= Work instruction =
In the entries below, find the line with "Task: Click the Download Brochure PDF icon" and the line with "Given: Open F3-Consultar search in toolbar". Repeat exactly everything between them, those two lines included, but not the pictures.

= Extracted records =
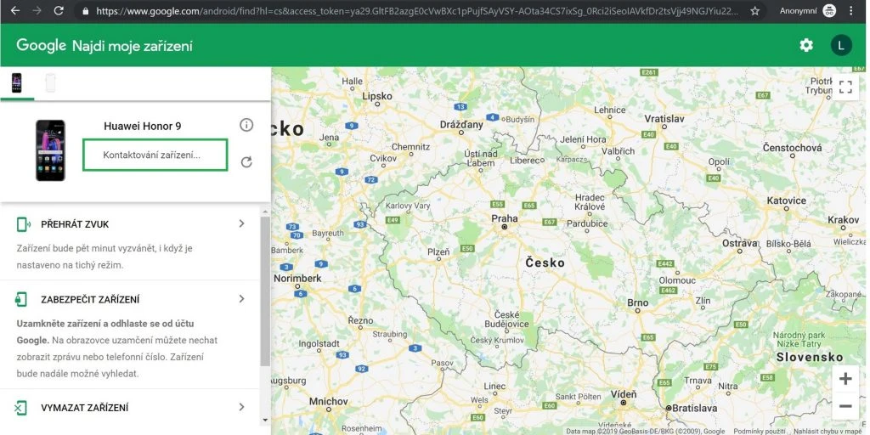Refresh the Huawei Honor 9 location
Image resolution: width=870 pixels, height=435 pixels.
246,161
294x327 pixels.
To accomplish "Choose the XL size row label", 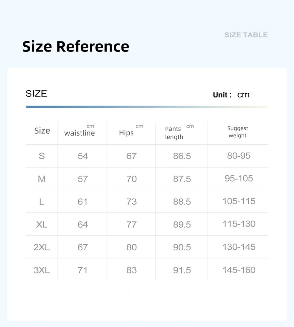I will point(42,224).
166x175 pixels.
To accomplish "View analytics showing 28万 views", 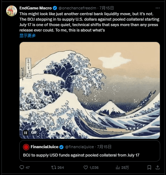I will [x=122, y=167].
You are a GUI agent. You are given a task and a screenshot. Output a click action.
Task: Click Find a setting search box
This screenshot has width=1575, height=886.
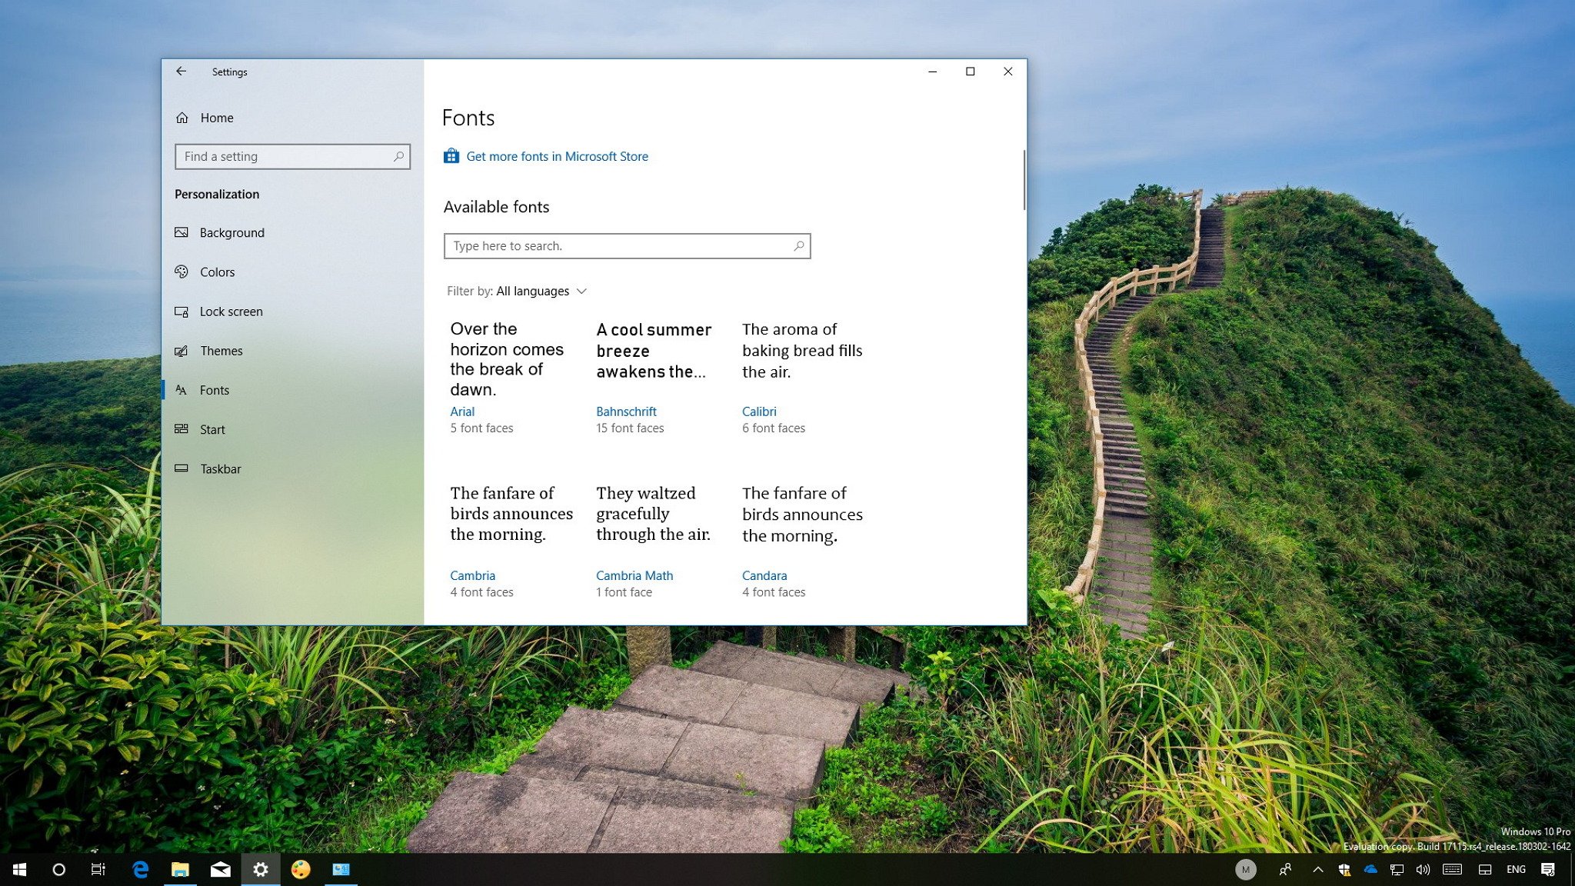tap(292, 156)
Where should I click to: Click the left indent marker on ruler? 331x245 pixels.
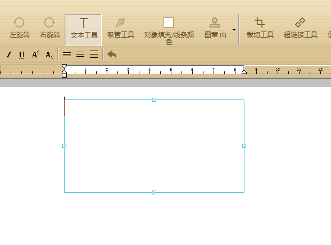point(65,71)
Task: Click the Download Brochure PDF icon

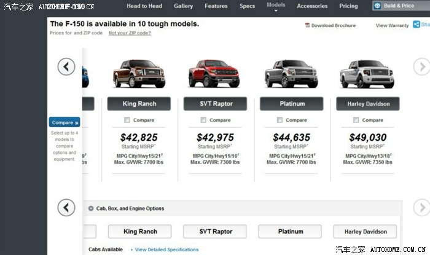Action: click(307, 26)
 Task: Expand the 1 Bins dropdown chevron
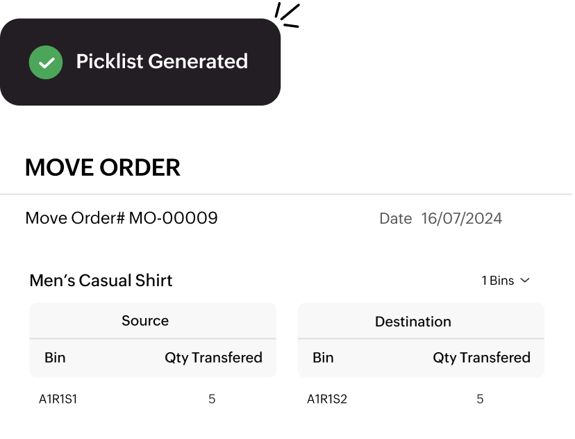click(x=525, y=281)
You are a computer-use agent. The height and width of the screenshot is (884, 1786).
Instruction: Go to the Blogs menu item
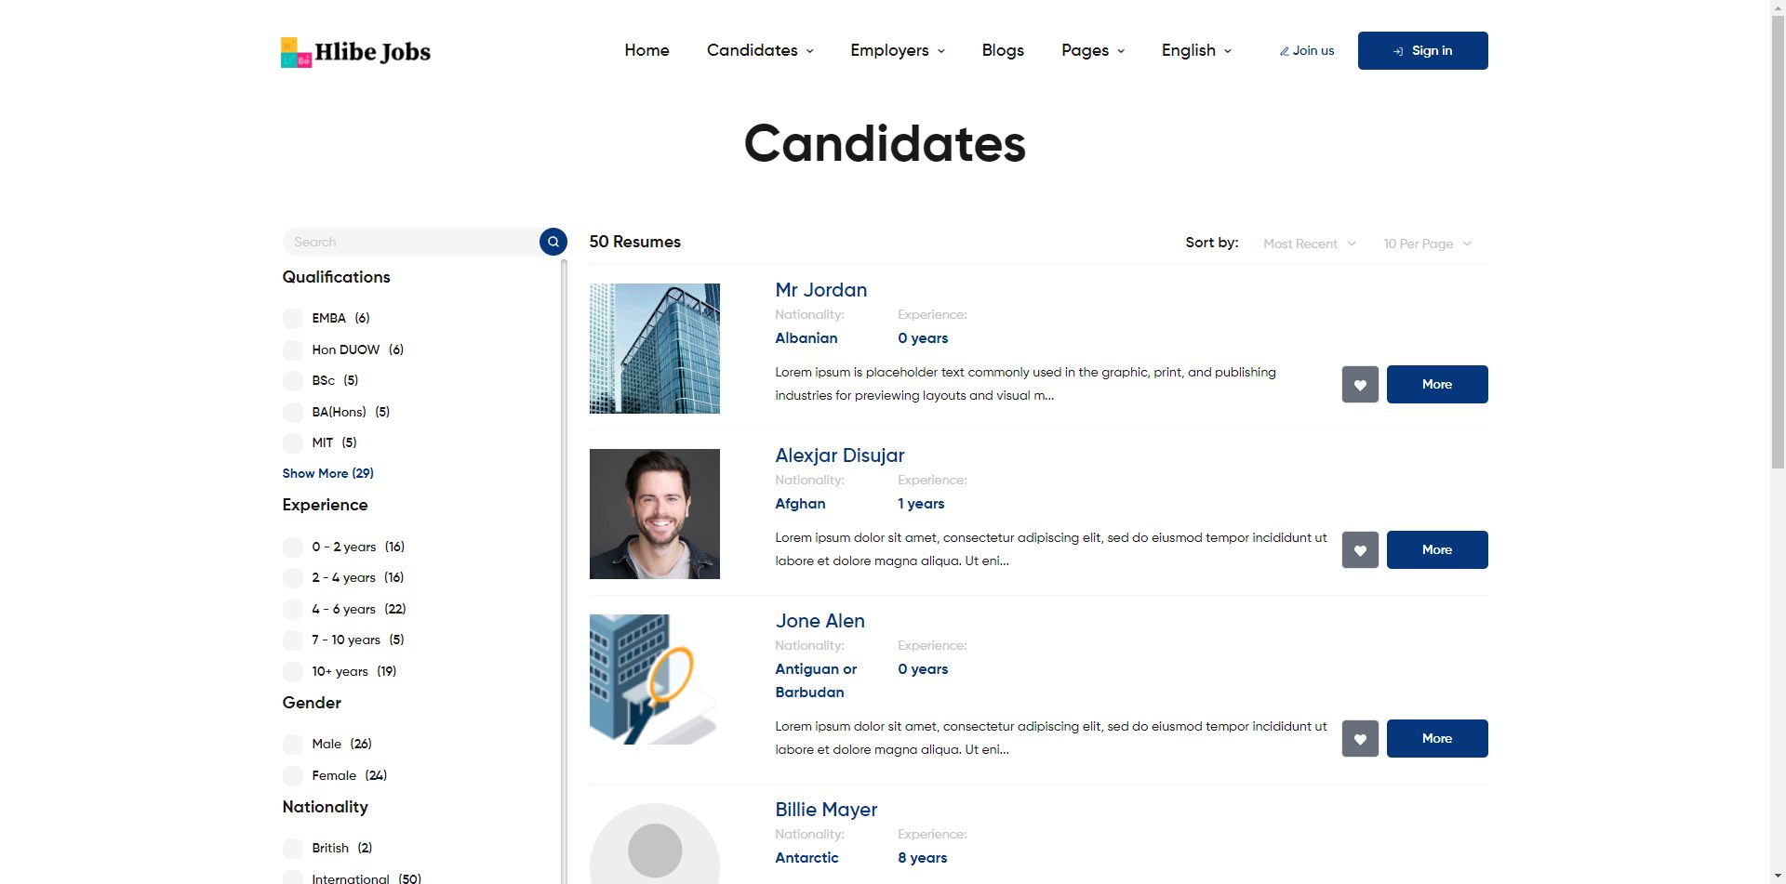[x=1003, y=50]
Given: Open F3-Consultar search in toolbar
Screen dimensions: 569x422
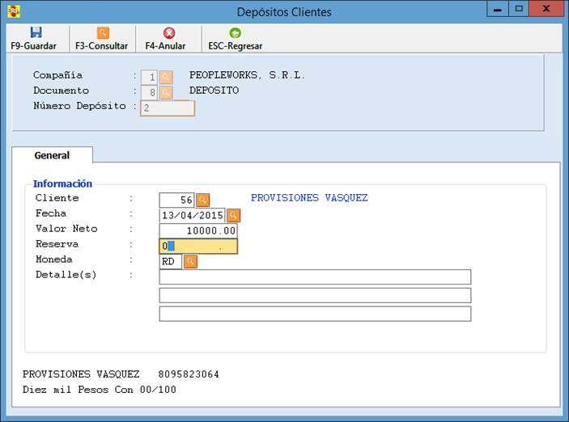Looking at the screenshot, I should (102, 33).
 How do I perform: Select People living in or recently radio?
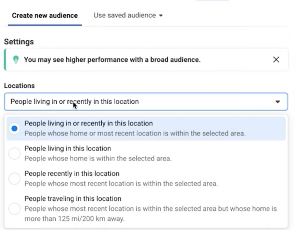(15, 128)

= Answer to this exercise =
Task: Click the Download Brochure PDF icon

Action: click(307, 26)
 Task: Expand the 1 Bins dropdown chevron
click(x=525, y=281)
You are a computer-use agent. The height and width of the screenshot is (884, 1786).
Instruction: Go to the Blogs menu item
[x=1003, y=50]
Given: Open F3-Consultar search in toolbar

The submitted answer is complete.